- Directed by: Stan Brakhage
- Release date: 1971;
- Running time: 4 minutes
- Country: United States
- Language: Silent

= Sexual Meditation: Room with View =

Sexual Meditation: Room with View is a 1971 American experimental film directed by Stan Brakhage. Shot on 16 mm film, the film explores the often blurry nature of gender roles in the copulatory ritual.

==Plot synopsis==
A naked woman is seen sitting on a chair in a room with view. The woman is seen from various angles both in proximity to the camera itself and lying near the open window with her rear exposed towards the audience. This leads the audience to wonder whether the title implies that said view is what lies through the window or is in fact the unclothed woman herself. At this point, a naked man is seen on the same chair as at the opening squatting up and down suggestive of a tantric sex position. His conspicuous distinctness from the female character is evocative of the sexual incompleteness characteristic of Brakhage and his contemporaries. Next, the woman is seen again engaging in a bout of quick pirouettes signifying the lightness with which her gender approaches the mating game.
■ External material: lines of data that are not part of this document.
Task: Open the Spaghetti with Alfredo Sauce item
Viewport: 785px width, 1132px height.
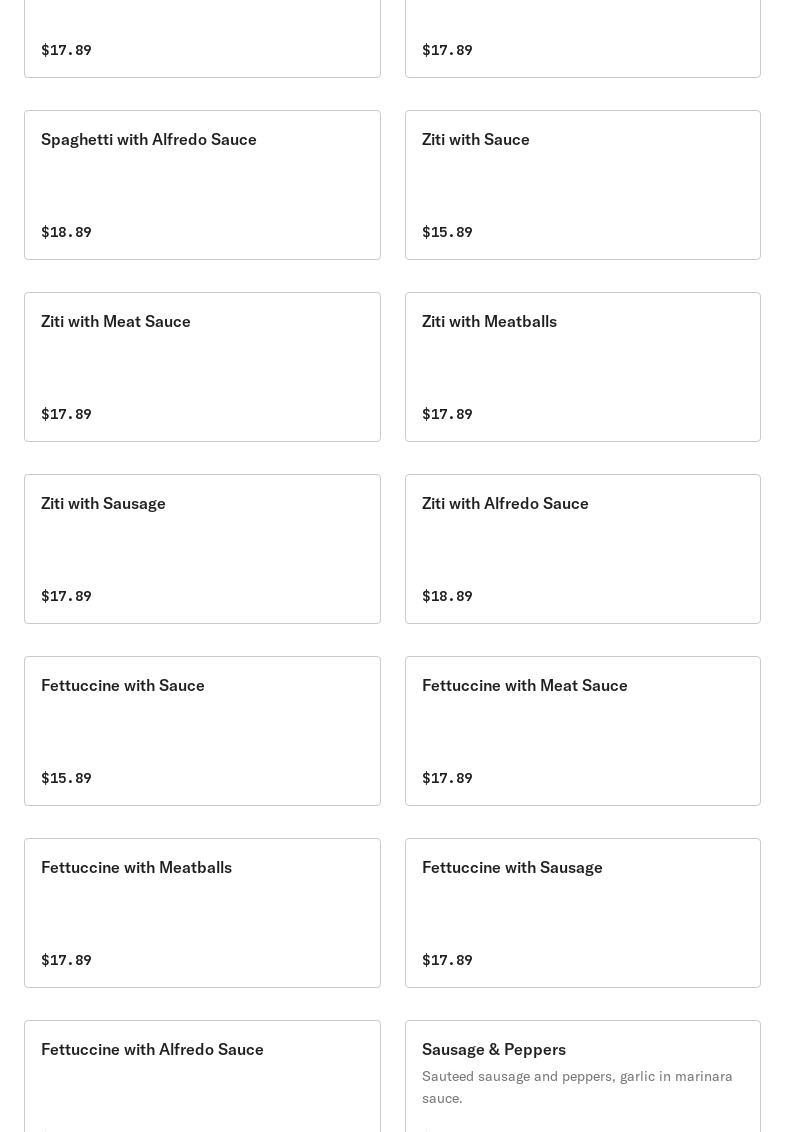Action: pos(202,184)
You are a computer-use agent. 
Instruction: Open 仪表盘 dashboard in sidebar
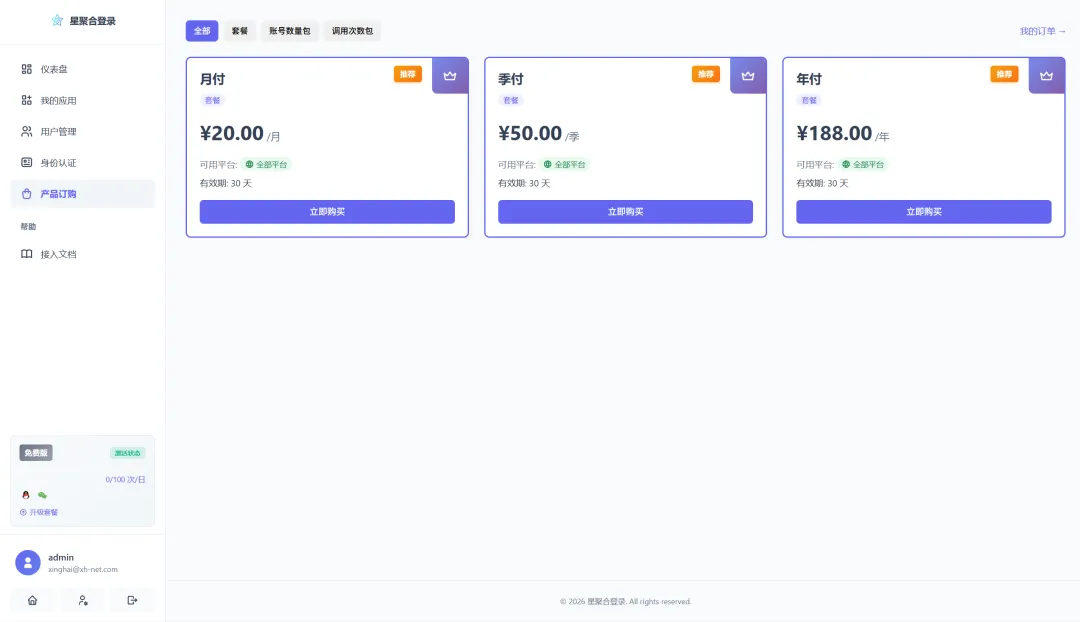click(x=54, y=69)
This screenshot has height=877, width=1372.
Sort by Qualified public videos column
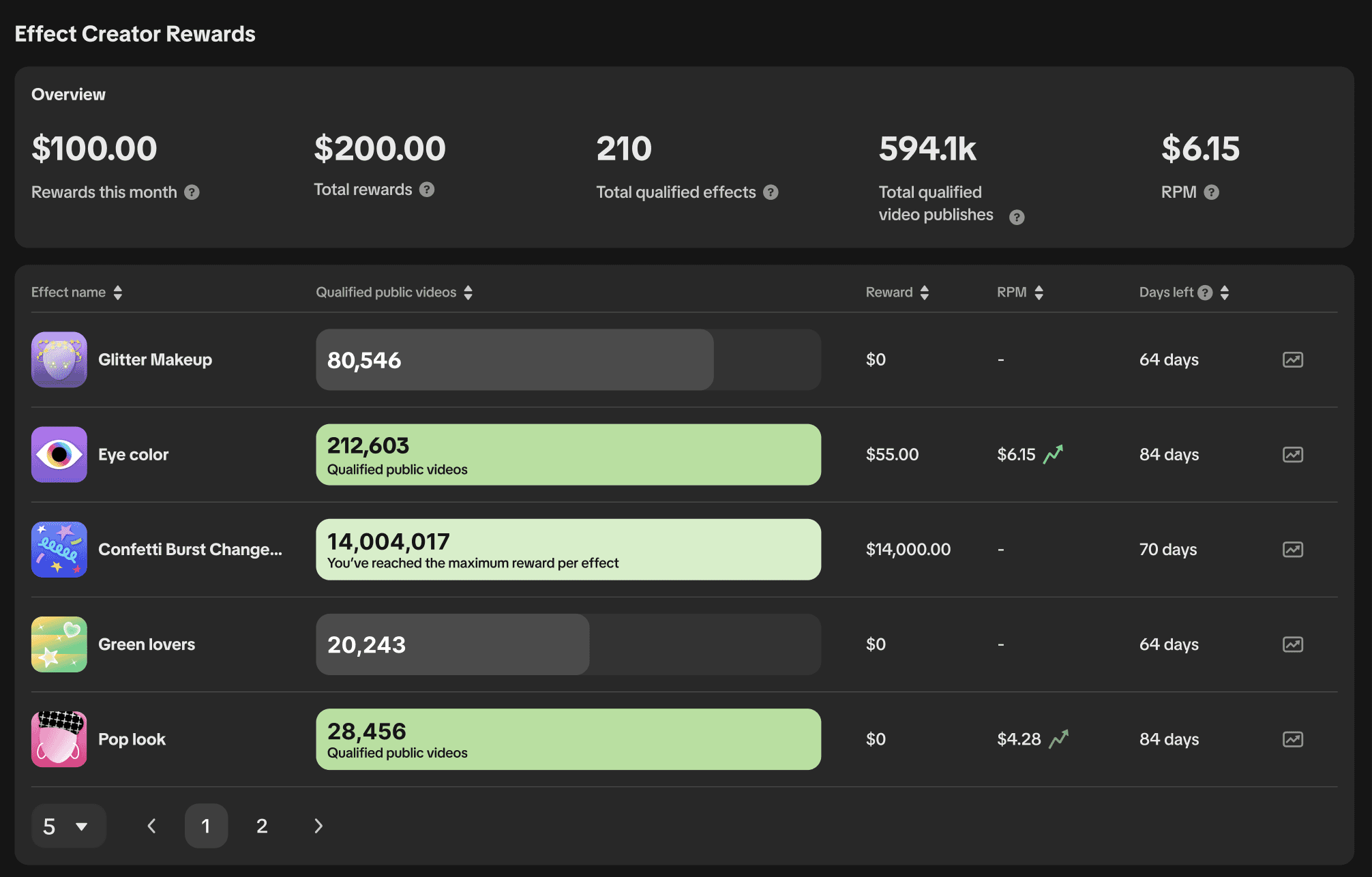(468, 293)
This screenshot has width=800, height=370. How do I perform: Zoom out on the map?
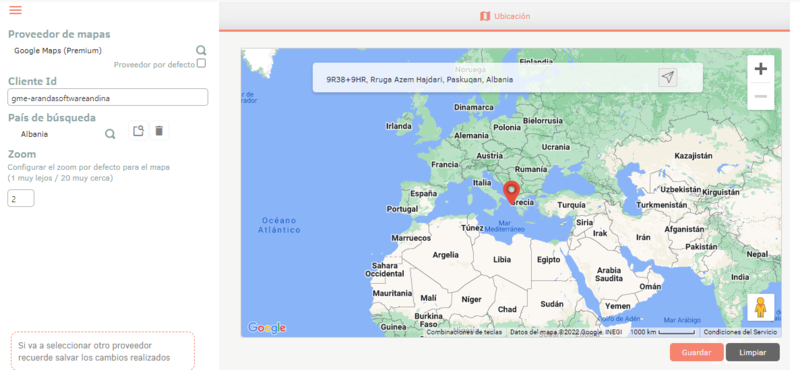point(761,96)
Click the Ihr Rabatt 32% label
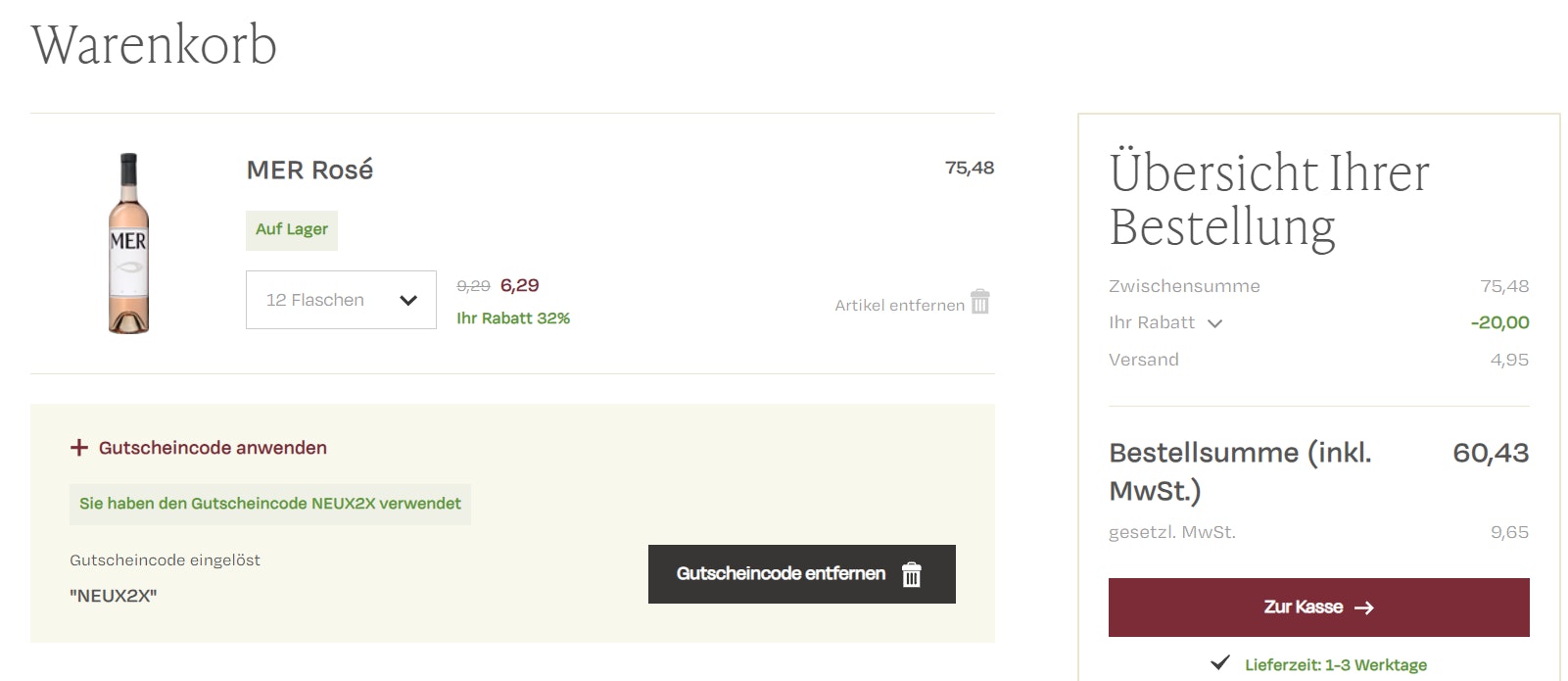Screen dimensions: 1568x681 pos(513,318)

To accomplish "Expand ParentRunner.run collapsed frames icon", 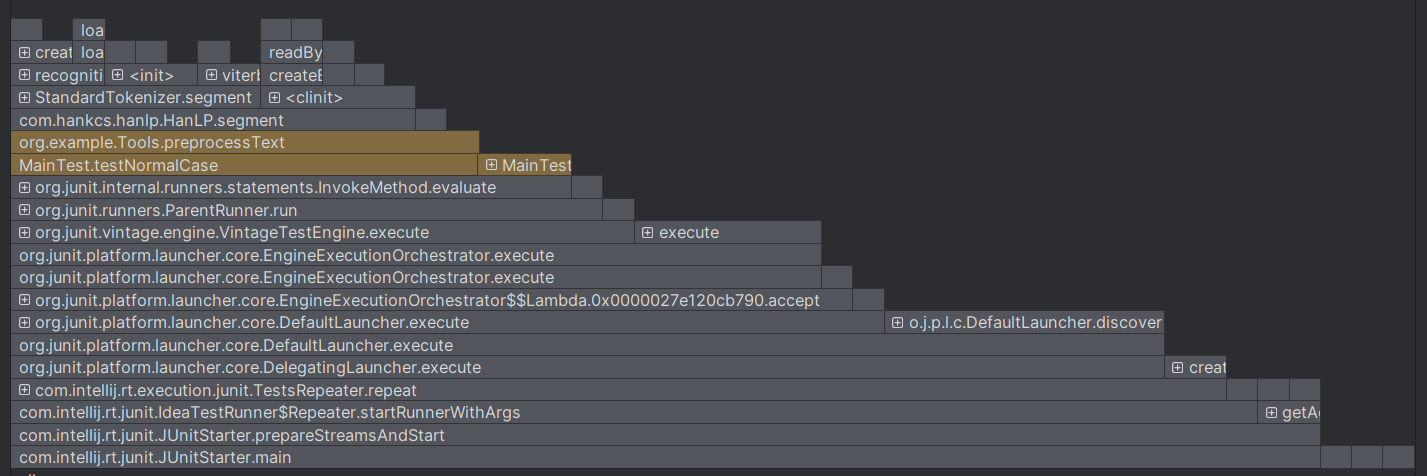I will (25, 210).
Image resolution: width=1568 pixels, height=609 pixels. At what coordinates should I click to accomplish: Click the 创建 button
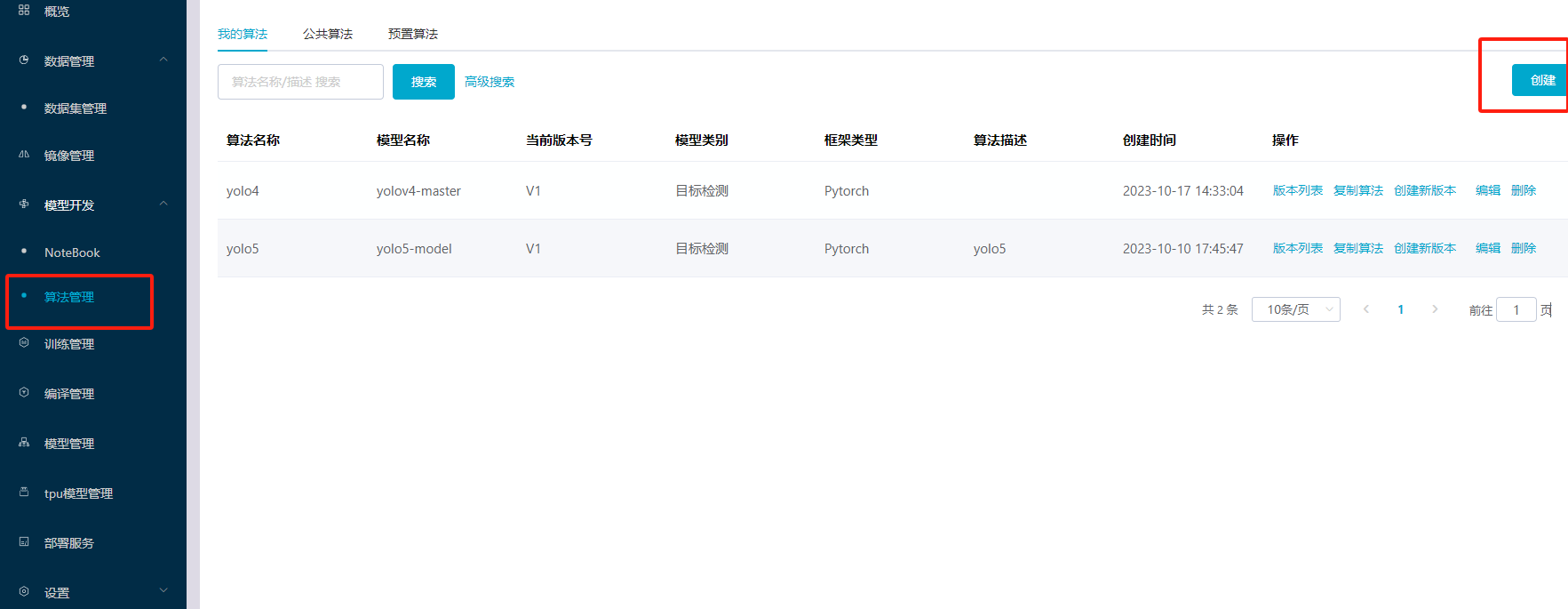pos(1541,80)
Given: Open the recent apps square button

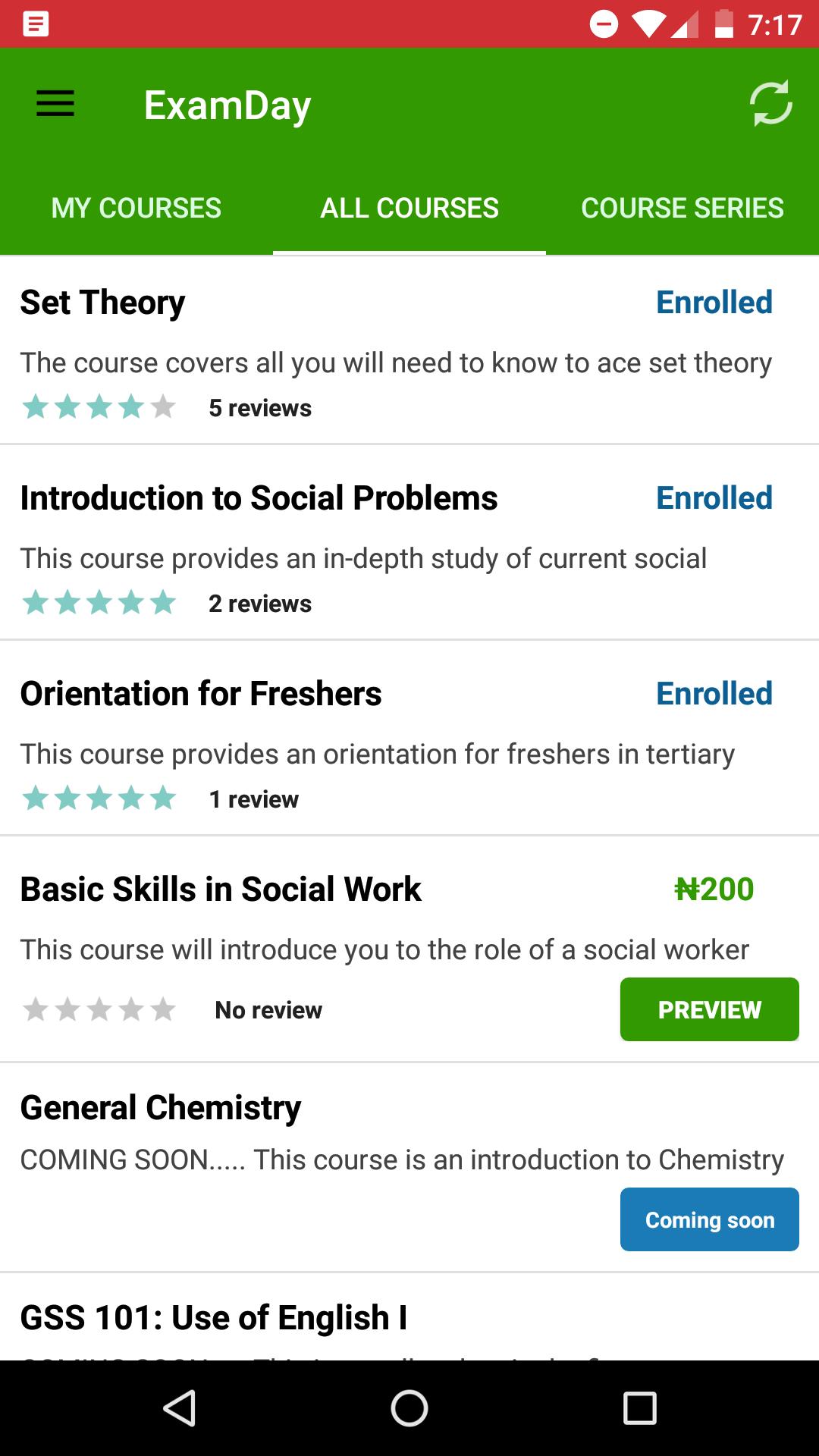Looking at the screenshot, I should (x=639, y=1408).
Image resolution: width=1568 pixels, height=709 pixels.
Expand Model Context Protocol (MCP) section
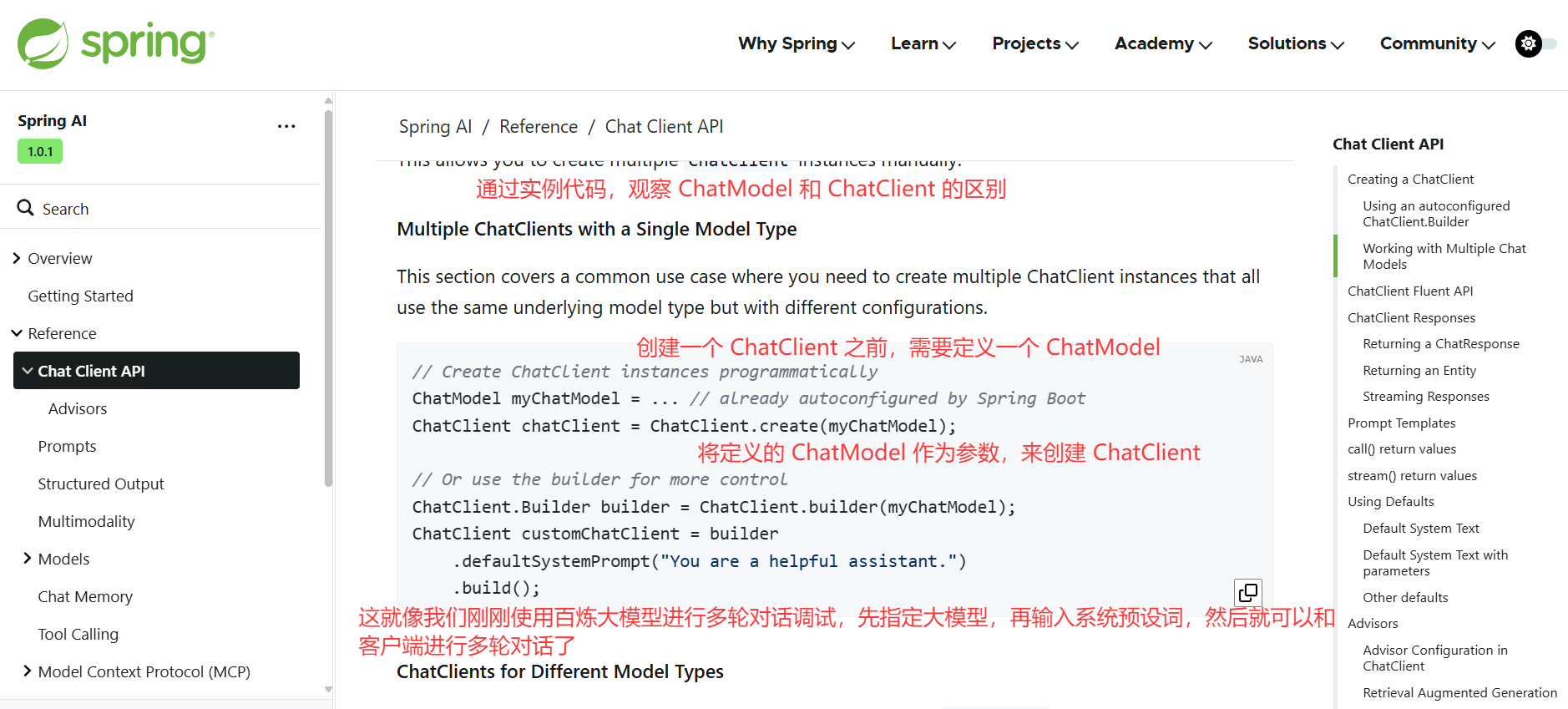coord(27,671)

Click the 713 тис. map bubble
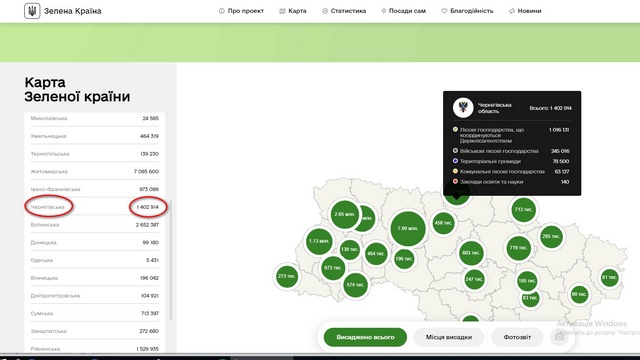coord(523,209)
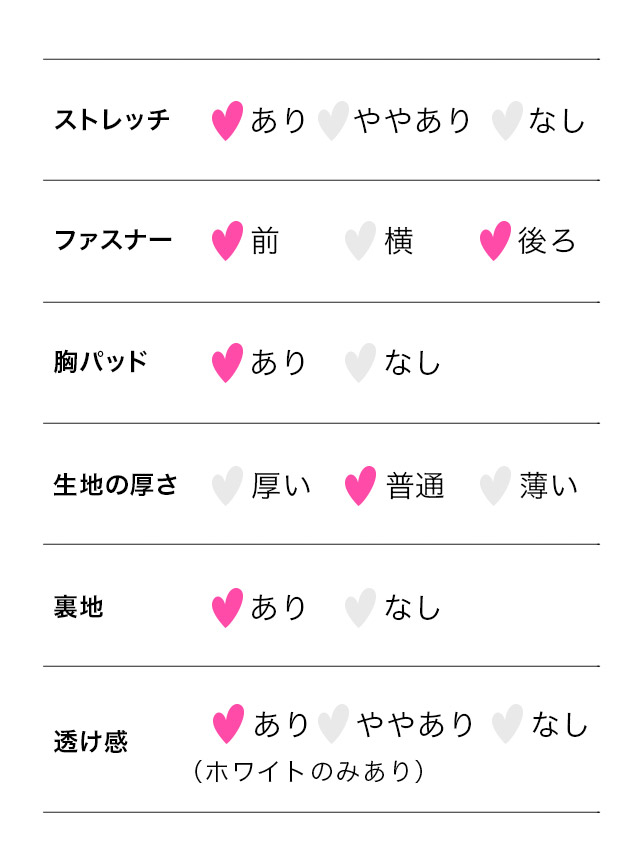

At the climax of the film, the man repeatedly leaps both from the chair and towards the mattress with the intention of conquering the female.

==Critical reception==
A review in The Village Voice described the film as "pyrotechnically stunning and suffused with sexual excitement." Critic Fred Camper noted similarities with Brakhage's later film The Wold Shadow, which is also structured around a static camera angle that begins as an apparently unaltered image before introducing transformations to it.